> **What needs to be done**
Pick out every line in the material below that contains the word "Open", and copy each of those lines.

★ ★ ★ ★ ★ ★ ★

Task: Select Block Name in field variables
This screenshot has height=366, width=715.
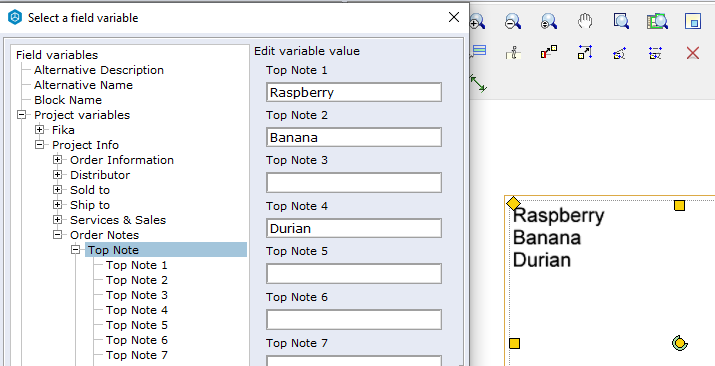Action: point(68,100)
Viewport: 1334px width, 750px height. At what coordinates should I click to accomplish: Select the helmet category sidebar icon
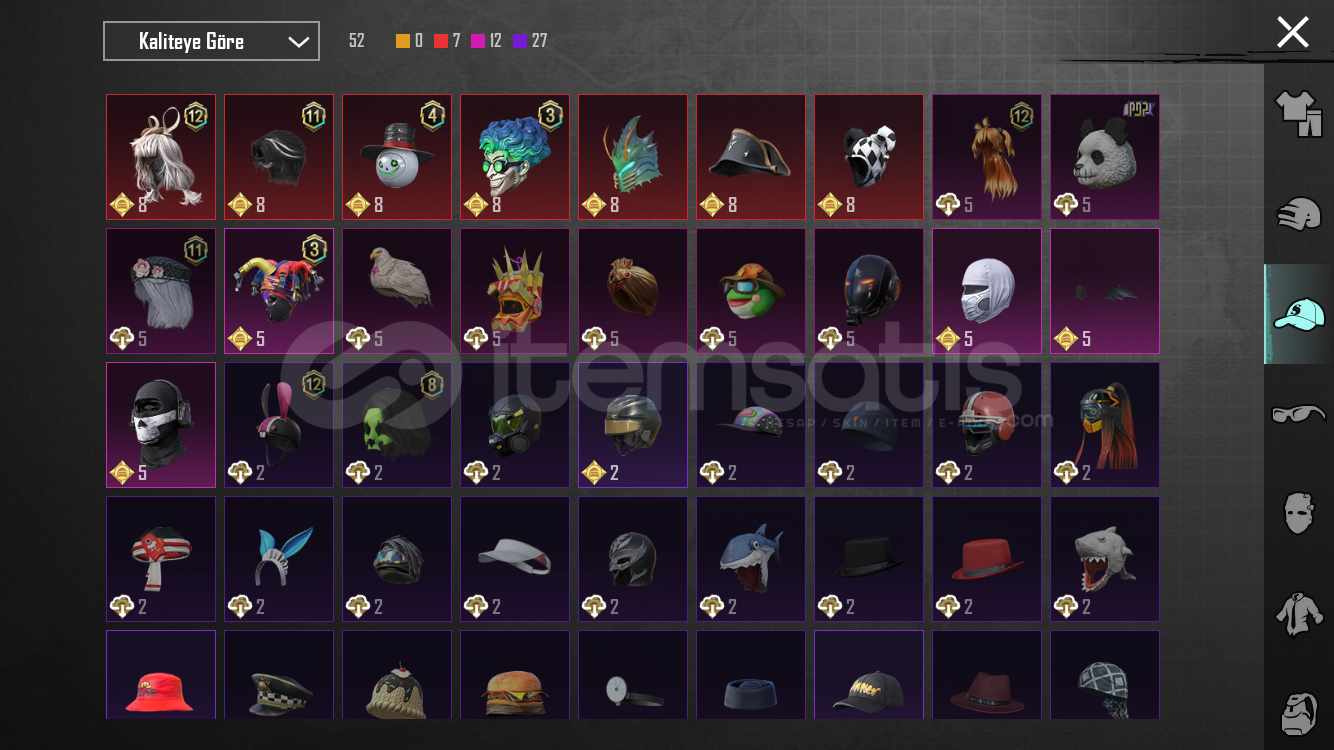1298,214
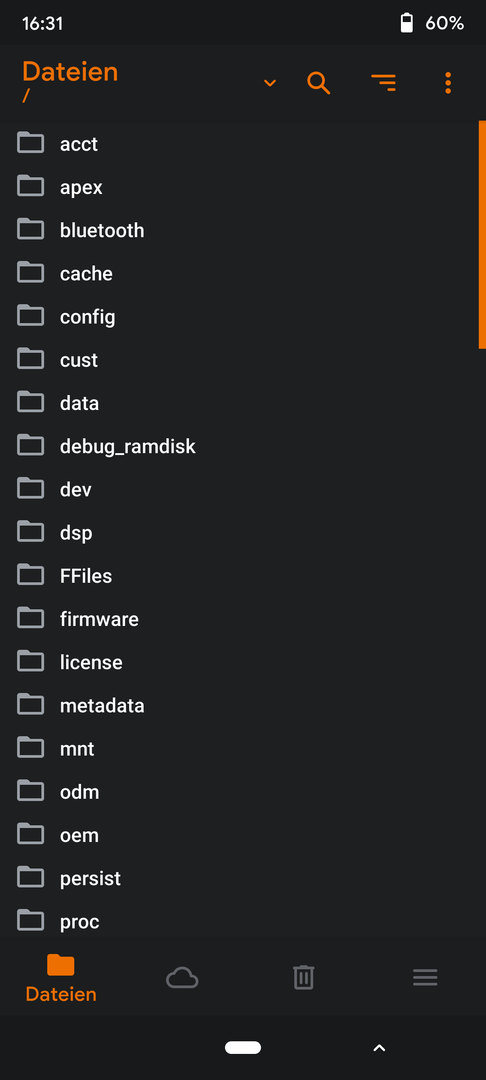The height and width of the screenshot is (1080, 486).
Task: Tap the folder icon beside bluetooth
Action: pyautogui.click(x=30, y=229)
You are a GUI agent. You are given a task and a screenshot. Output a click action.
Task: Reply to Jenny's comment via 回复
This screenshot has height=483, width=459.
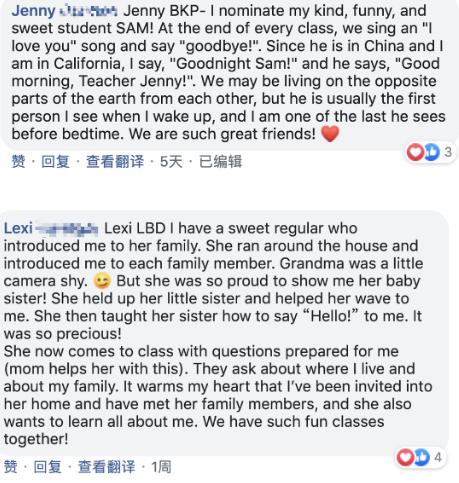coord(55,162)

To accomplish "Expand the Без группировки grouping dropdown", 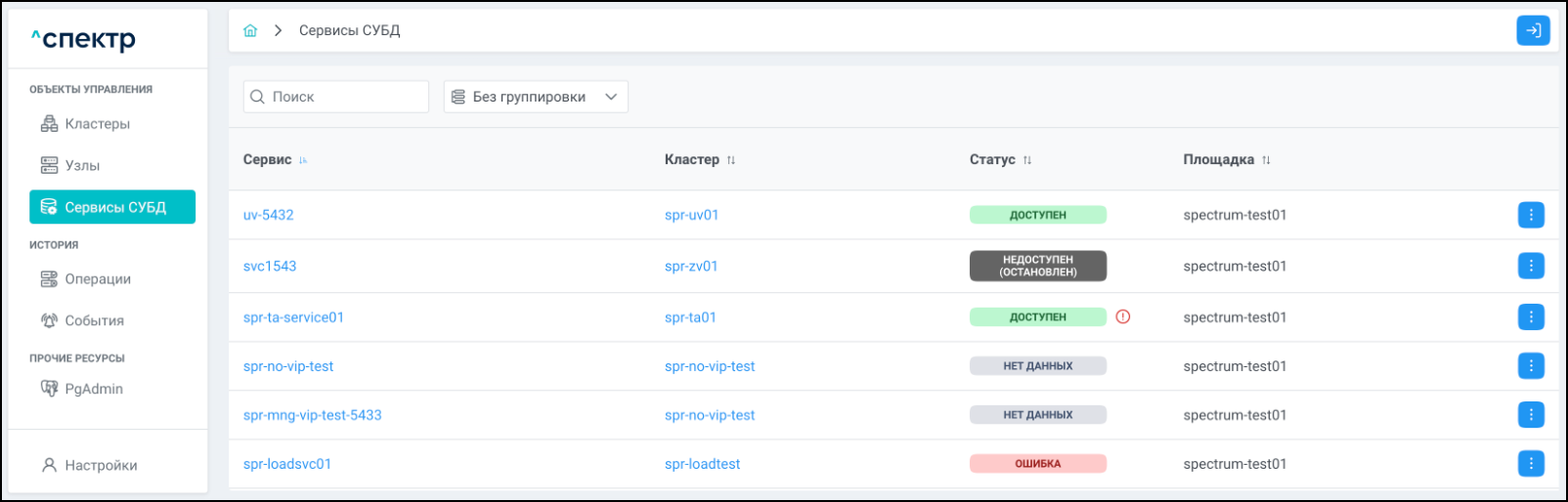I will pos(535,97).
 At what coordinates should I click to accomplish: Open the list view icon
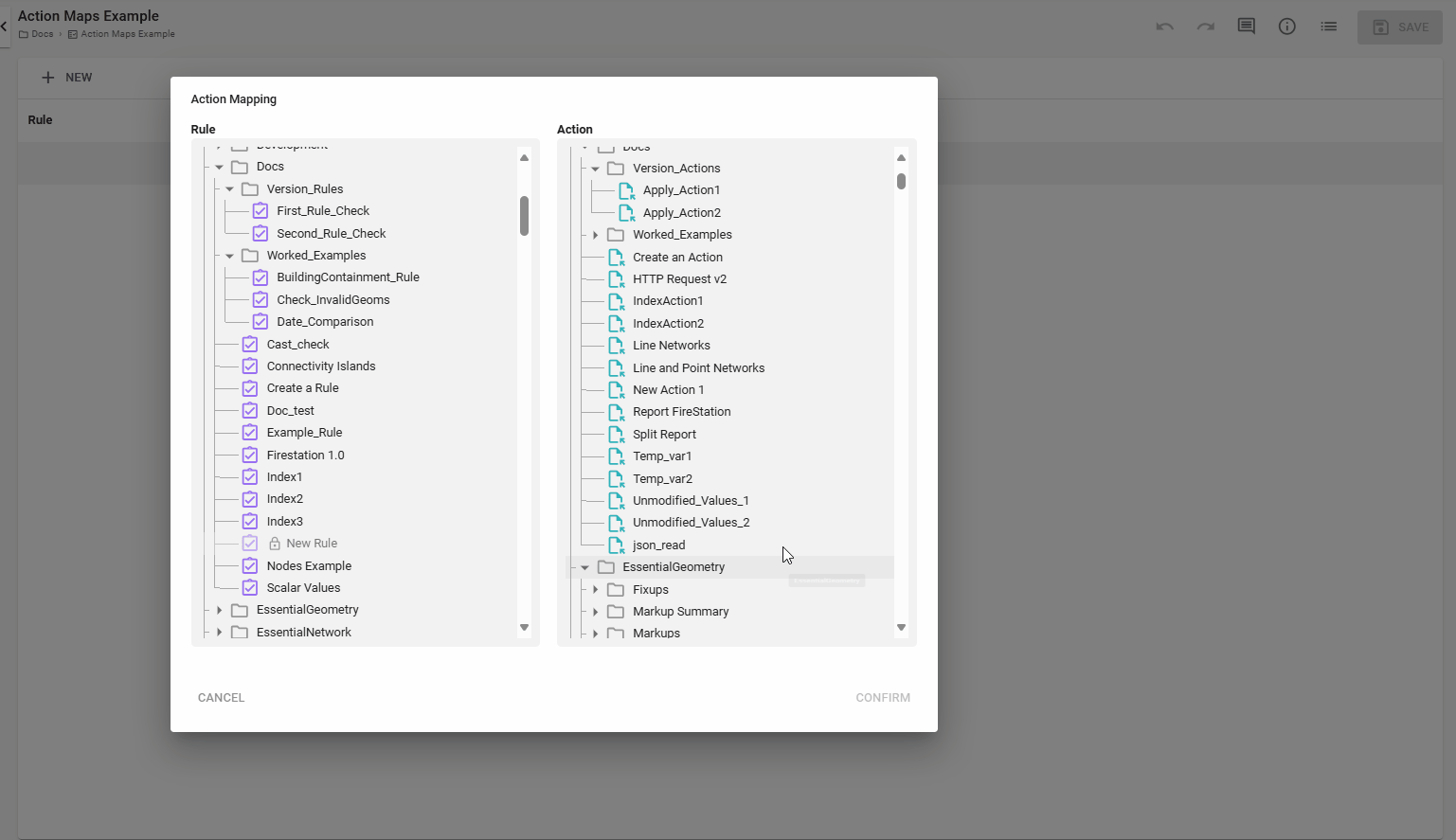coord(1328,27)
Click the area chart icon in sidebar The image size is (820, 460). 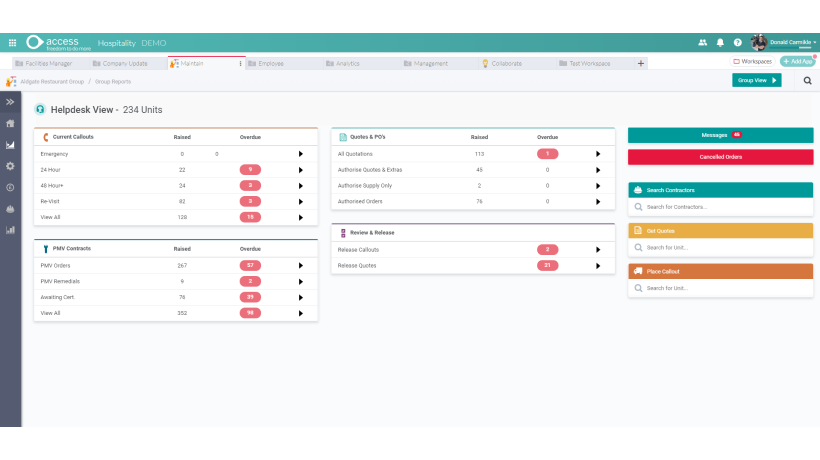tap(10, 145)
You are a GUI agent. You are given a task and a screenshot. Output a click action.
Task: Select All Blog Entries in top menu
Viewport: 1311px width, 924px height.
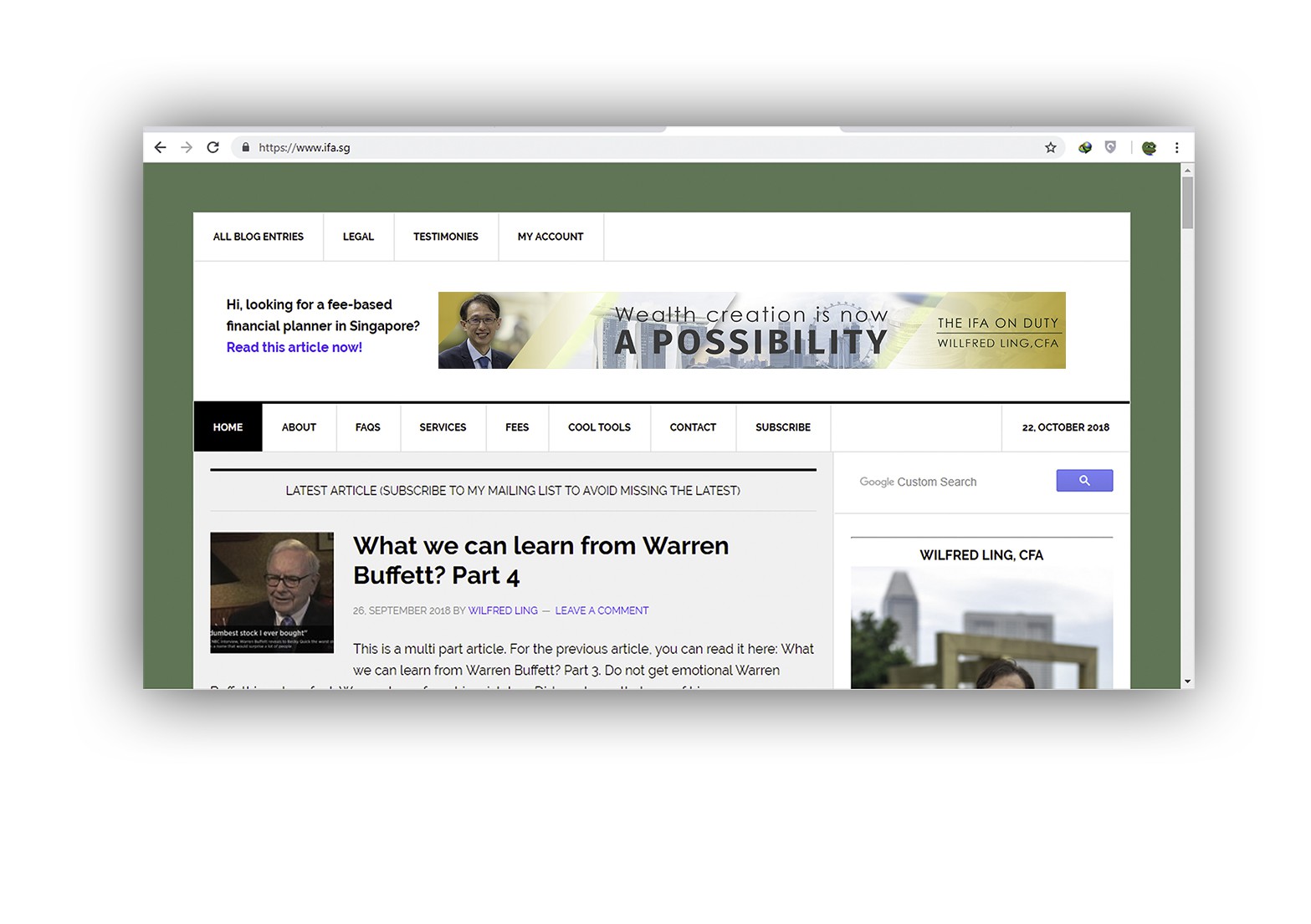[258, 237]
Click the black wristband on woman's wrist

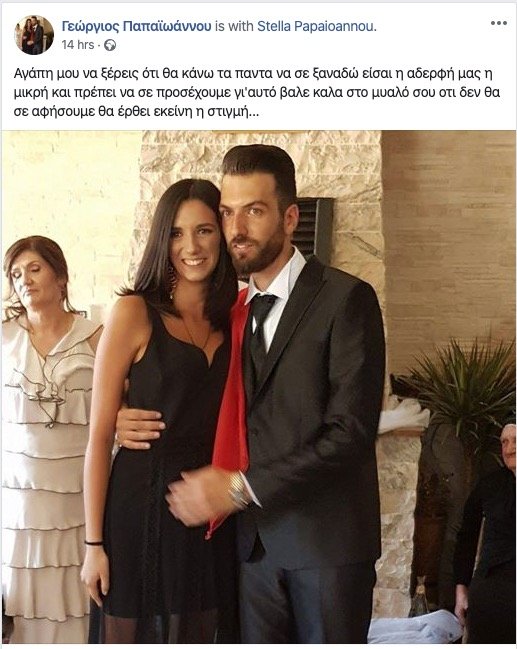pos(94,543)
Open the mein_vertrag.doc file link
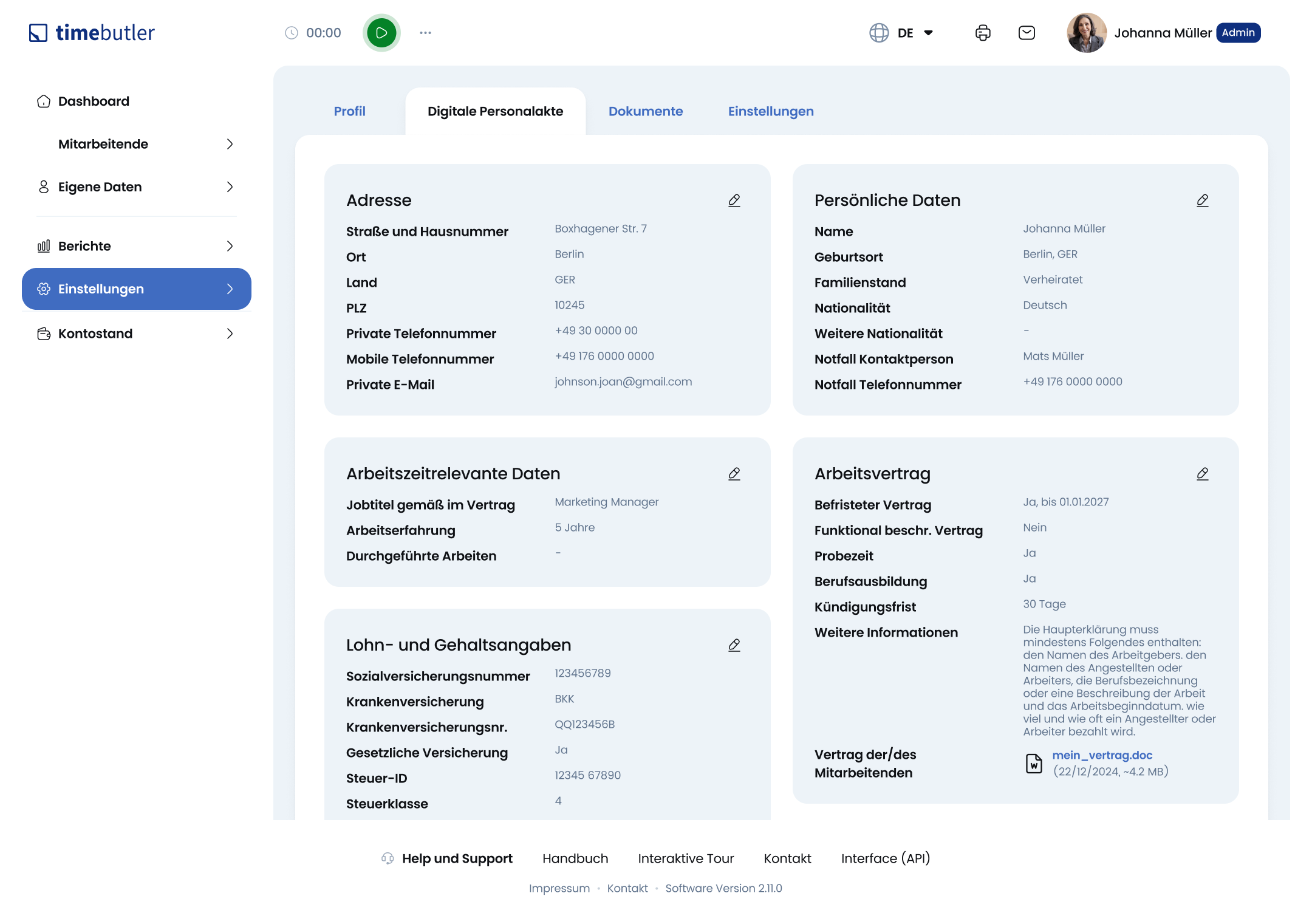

★ ★ ★ ★ ★ ★ ★

> **Finished answer**
 At what coordinates should I click to accomplish: Open the list view icon
Open the mein_vertrag.doc file link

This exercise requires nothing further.